The Sufis appealed to the Macedonian government, to opposition politicians, to foreign diplomats, and to others for help, without avail. The Macedonian authorities argued that since property titles had not been clarified in the aftermath of Yugoslav Communism, the controversy could not be quickly resolved. In the intervening period, the Wahhabi occupiers, still backed up with guns, have seized more structures at the Harabati location. They took over one building and turned it into a so-called mosque, from which they blast out a muddy-sounding recording of the Muslim call to prayer, delivered by a man who seems not even to know the correct order of the recitation, in a failing, croaking voice. They occupied another of the central monuments, which had large glass windows, and covered them with black paper on the argument that women would pray there and did not want to be observed. They also began cutting down trees on the property, a violation of the Sufi practice of respect for growing things.

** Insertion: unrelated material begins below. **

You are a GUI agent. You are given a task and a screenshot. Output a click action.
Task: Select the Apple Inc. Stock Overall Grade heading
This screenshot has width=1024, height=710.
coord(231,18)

I met Baba Mondi in Tetovo last month, and he made clear to me not only that the Bektashi Sufis want to drive the terrorist infiltrators out of their properties, but that he and his brothers and sisters are committed to a progressive vision of Islam, in which women have equal rights with men, secular government is recognized as the foundation of a just political order, and popular education is a supreme priority. Bektashi leaders have repeatedly offered to help the U.S. and other governments in tracking down terror propagandists, recruiters, and funders.
During the same Balkan tour, I was pleased to hear words that further reflect the commitment of the Bektashi Sufis to mutual respect between faiths and ethnicities. Eight years ago, I appealed to the head of the Bektashis in Kosovo, my friend and mentor Baba Mumin Lama, to sit down with representatives of the Serbian Orthodox Church in an interfaith dialogue. Baba Mumin told me then that it was too soon after the Kosovo war, in which he and other Albanians were pitted against Serbs. Last month, Baba Mumin told me quietly that the right moment had finally arrived for such colloquies to be held, and that he had attended a large inter-religious gathering with the main Serb Orthodox clerics in the territory. There, he noted, he had urged that all present remember first that they were people of religion, and that all believers should put peace before politics.
Moderate Muslims like Baba Mondi and Baba Mumin need our help, just as we need theirs – especially when, as in Tetovo, they are faced with armed aggression.